Belfast Telegraph

HSBC shareholders back £7.3m pay package for chief executive

HSBC shareholders have overwhelmingly backed a pay package of £7.3 million for chief executive Stuart Gulliver at the bank's annual general meeting (AGM).

The banking giant saw 90.49% voting in favour of the firm's remuneration report, which also included a pay deal for chairman Douglas Flint worth £2.49 million for 2015.

However, the lender said it would take steps to review pay packages for executive directors following concerns from shareholders.

The lender said at its AGM that it is looking to reduce the amount of money handed to executive directors in lieu of a pension from 50% to 30% of their base salary, while also making long-term incentives subject to a three-year forward-looking performance period.

It said the new policy could reduce the maximum amount its executive directors could earn by 7%.

Mr Flint said at the AGM: "We had expected that the remuneration policy you approved back in 2014 would not need to be refreshed until it expired next year.

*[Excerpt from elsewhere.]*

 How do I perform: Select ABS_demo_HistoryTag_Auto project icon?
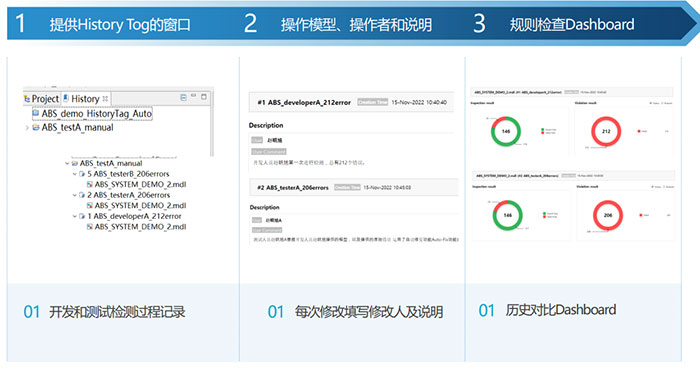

"However, regulatory changes as well as responding to shareholder feedback have caused us to make some revisions to this, and so we are bringing it back for your consideration this year.

"The impact of the new policy is to lower the maximum opportunity for the executive directors by around 7%."

Mr Flint was handed a total pay package worth £2.49 million for 2015, down on £2.53 million in 2014, according to HSBC's annual report.

Mr Gulliver received remuneration - including salary, pension and bonuses - worth £7.34 million for 2015, down from £7.61 million the year before.

HSBC saw annual pre-tax profits rise 1% to 18.9 billion US dollars (£13.2 billion) when it announced its annual results in February, but fell short of analyst expectations of 21.8 billion dollars (£15.2 billion).

The lender came in shy of full-year predictions after positing a fourth-quarter loss of 858 million dollars (£604 million), partly driven by legal costs and the decision to dispose of its business in Brazil.

It comes as shareholders in oil giant BP voted to reject its remuneration report for the last year, which included a pay deal of 19.6 million dollars (£13.8 million) for chief executive Bob Dudley.

Mining giant Anglo American has also faced investor protests after 42% of shareholders voted against chief executive Mark Cutifani's £3.4 million pay package for 2015.

Speaking about Britain's forthcoming referendum on Europe, Mr Flint said the vote remained for the British people, but the bank's economic research was "very clear about the advantages of Britain being at the heart of a reformed EU".

He said: " From our own narrow perspective, a decision to leave could require a restructuring of some of HSBC's wholesale operations based in the UK.

"This would clearly depend upon the terms on which the UK would have access prospectively to European markets should the UK vote to leave.

"We have a major bank in France so have the option to move some staff currently in London to Paris if required."

He added: "We believe that the UK would enter a period of great economic uncertainty in the event of a vote to leave and should the UK economy slow and economic conditions deteriorate as our research suggests, in at least the short to medium term, this would affect many of our customers in the UK and the economic environment we operate in.

"This is likely to have a negative impact on HSBC."

HSBC, which was featured in the Panama Papers leak, denied allegations at the beginning of this month that it was helping clients to avoid tax by using complicated offshore structures.

Mr Flint said: "The so-called Panama Papers have highlighted once again how perfectly legal corporate structures can be abused to facilitate money laundering and tax evasion or to obscure ill-gotten gains."

He said: "We have already made great strides to enforce transparency and full disclosure as a consequence of the issues we have been dealing with in our Swiss private bank."

He added: "While there are lessons to be learned from the revelations, the circumstances alleged in the Panama Papers with regard to HSBC are largely historical, in some cases dating back 20 years, and so pre-date the tough financial crime, regulatory compliance and tax transparency standards which HSBC has put in place in recent years."